1 mars 2011

La Maison des éclusiers: un exemple de démarche contextualiste



Crédit photo : Geneviève Charbonneau 2007

Par Pauline Butiaux et Geneviève Charbonneau

L’espace urbain que représentent la Maison des éclusiers et la place publique attenante ne peut être pleinement compris sans savoir qu’il fait partie intégrante du projet de réaménagement du Vieux-port de Montréal (1982-1993). Redonner à la population un accès au site, préserver la morphologie des installations encore présentes et inciter à la préservation et la mise en valeur des vestiges, telles sont les grandes lignes directrices qui émanent des consultations publiques menées par la société du Vieux-Port, de 1985 à 1986. En 1990, l’agence montréalaise Cardinal Hardy propose alors un plan directeur qui, en respectant les enjeux énoncés ci-dessus, offre une expérience urbaine ancrée dans une approche de contextualisme à l’européenne du design urbain.
Située à l’entrée du canal Lachine, dont la réouverture constitue l’intervention principale du secteur ouest du projet, la Maison des éclusiers s’inscrit parfaitement dans cette approche néo-empiriste de l’aménagement. Plutôt que d’être traitée à la manière d’un artéfact, ce qui aurait pu être perçu comme un objet affranchi, elle apparaît ici comme un point pivot entre le Vieux-Port, le parc du Canal Lachine et le reste de la ville. En effet, situé au bout de la rue McGill, face au Silo n°5 et au niveau de la première écluse, le petit pavillon tire parti de sa situation pour tisser des liens entre les forces en présence.
Selon les dessins du plan directeur, le nouveau pavillon s’inspire de la typomorphologie du bâtiment d’origine : un volume cubique ouvert sur le canal et parallèle à celui-ci, incluant une petite tour aujourd’hui cylindrique, mais autrefois de plan carré. Les références formelles évoquées par ce bâtiment concernent principalement le silo no.5 : la tour reprend la forme du silo, et le toit possède un versant qui vient accentuer les lignes verticales du monument industriel par l’utilisation de tôle ondulée. C’est une fois les bâtiments alignés sur un axe central, avec le silo en guise de toile de fond, que la relation qu’ils partagent devient flagrante. L’expérience visuelle est particulièrement appréciable rue McGill, coin de la Commune (Image).
..............................
• [Exercice écrit]: Poursuivez le texte sur la Maison des éclusiers en reprenant juste après sa dernière phrase.
..............................
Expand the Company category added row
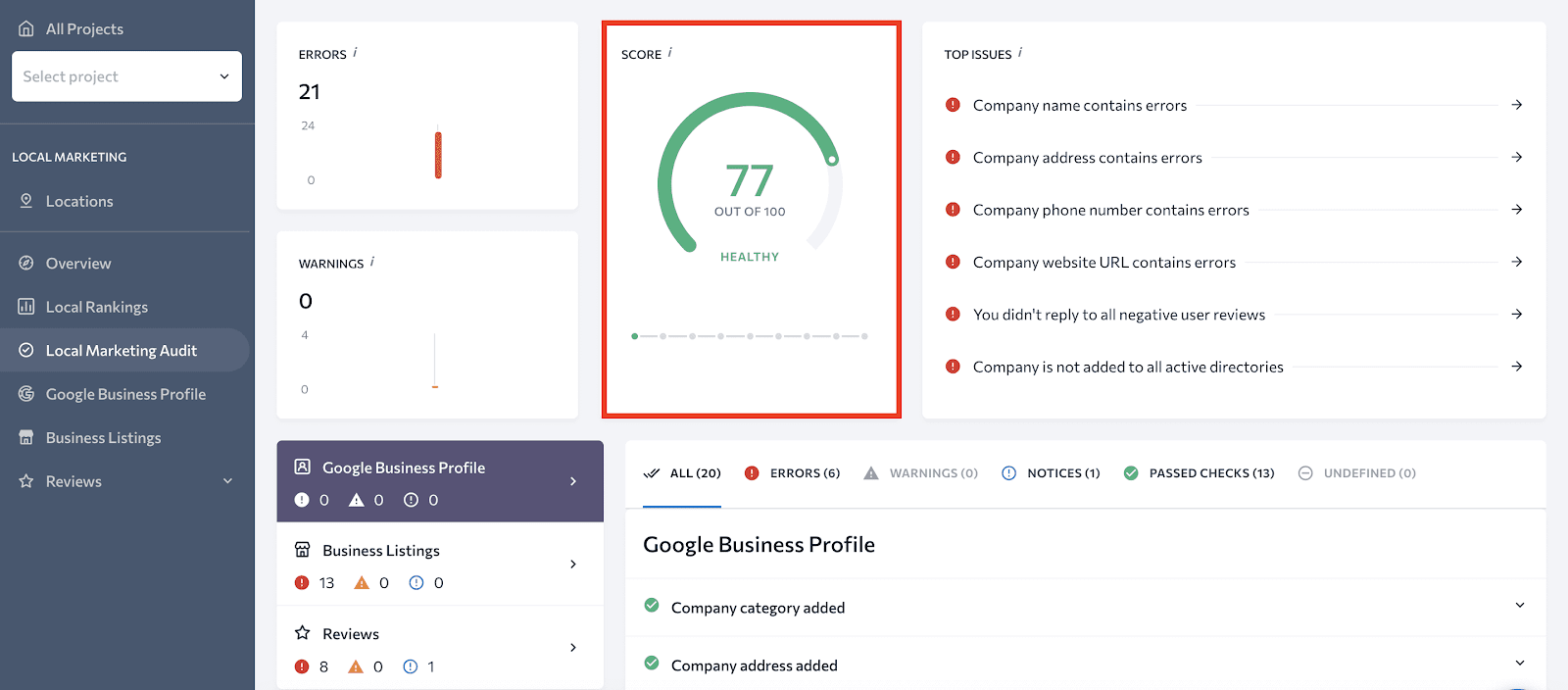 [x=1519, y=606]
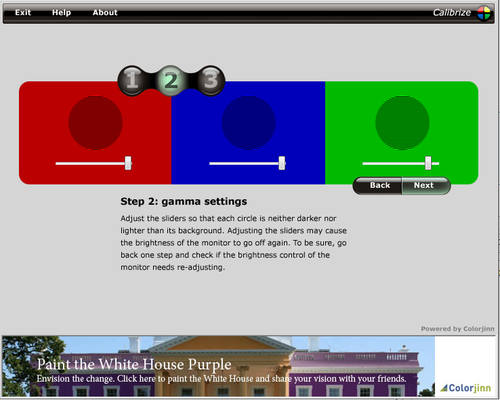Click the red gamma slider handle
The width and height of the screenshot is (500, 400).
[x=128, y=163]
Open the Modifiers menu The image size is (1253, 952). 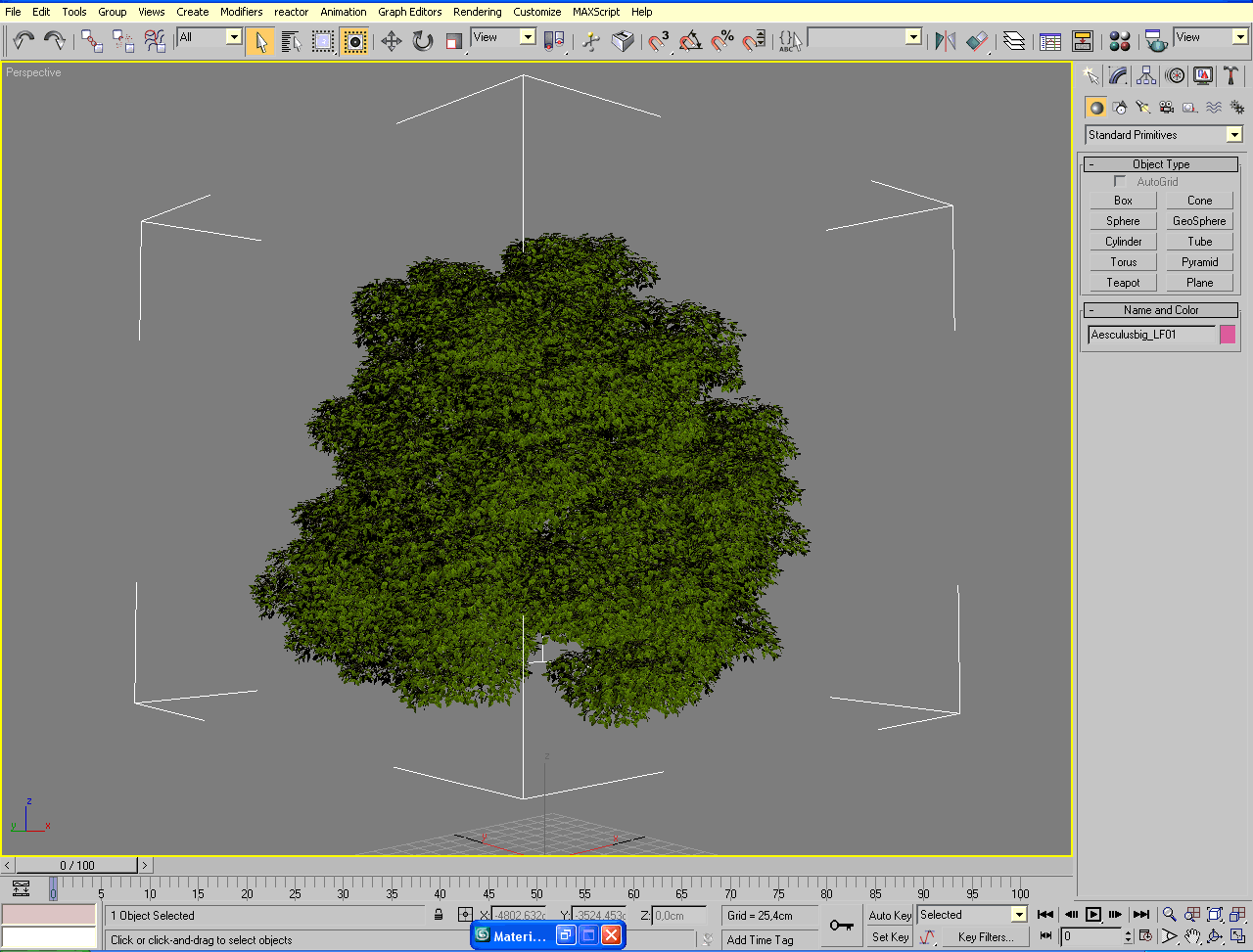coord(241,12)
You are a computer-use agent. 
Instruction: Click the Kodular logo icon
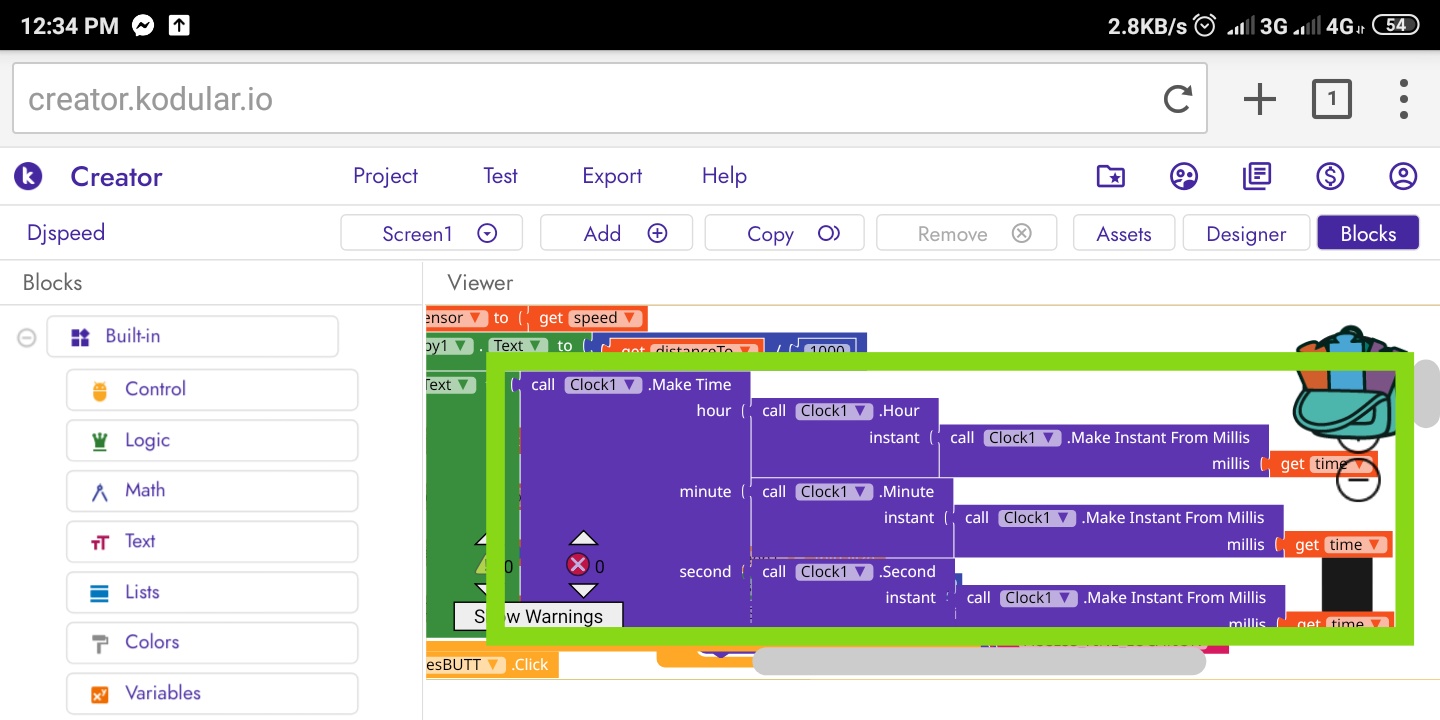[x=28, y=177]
..............................
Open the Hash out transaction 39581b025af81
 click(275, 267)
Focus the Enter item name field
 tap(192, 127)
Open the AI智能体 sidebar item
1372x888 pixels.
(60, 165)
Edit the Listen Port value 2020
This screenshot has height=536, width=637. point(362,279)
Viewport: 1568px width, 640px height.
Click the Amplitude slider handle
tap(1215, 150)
..............................
• [Résultat attendu]:
Le traitement réservé aux matériaux, où la lourdeur du béton s’associe à la légèreté visuelle des structures d’acier, rend nécessairement un hommage aux prouesses technologiques de l’époque industrielle. Ces mêmes matériaux sont repris au niveau de la place publique, qui devient alors le prolongement du pavillon, facilitant ainsi son intégration au parcours urbain.

Aujourd’hui multifonctionnelle, intégrant buvette, café et bar, la Maison des éclusiers devient un pôle d’attraction redonnant échelle humaine à cet espace dominé par la présence monumentale de ces structures industrielles d’un autre temps. S’insérant dans un contexte historique et formel précis, elle réussit à créer des liens avec le présent par une interprétation libre et moderne de l’architecture vernaculaire habituellement associée à une maison d’ouvrier. Par sa large inscription dans le contexte historique, architectural et urbain qui l’entoure, le site de la Maison des éclusiers reflète la démarche néo-empiriste, voulue pour l’ensemble du projet de réaménagement du Vieux-port.

Références :

Desloges, Yvon, Alain Gelly. 2002. Le canal Lachine : du tumulte des flots à l’essor industriel urbain, 1860-1950. Ottawa : Parc Canada, 214, ill.

Rose, Peter, Cardinal Hardy et associés et Vieux-Port de Montréal. 1990. Vieux-port de Montréal : plan directeur d’aménagement. Montréal : Cardinal Hardy et associés, 101p. ill.

Société du Vieux-port de Montréal. 2011. « Patrimoine : Écluses 1 et 2 ». In Quais du Vieux-port de Montréal. En ligne. <http://www.quaisduvieuxport.com/patrimoine/ecluses-1-et-2.html>. Consulté le 15 février 2011.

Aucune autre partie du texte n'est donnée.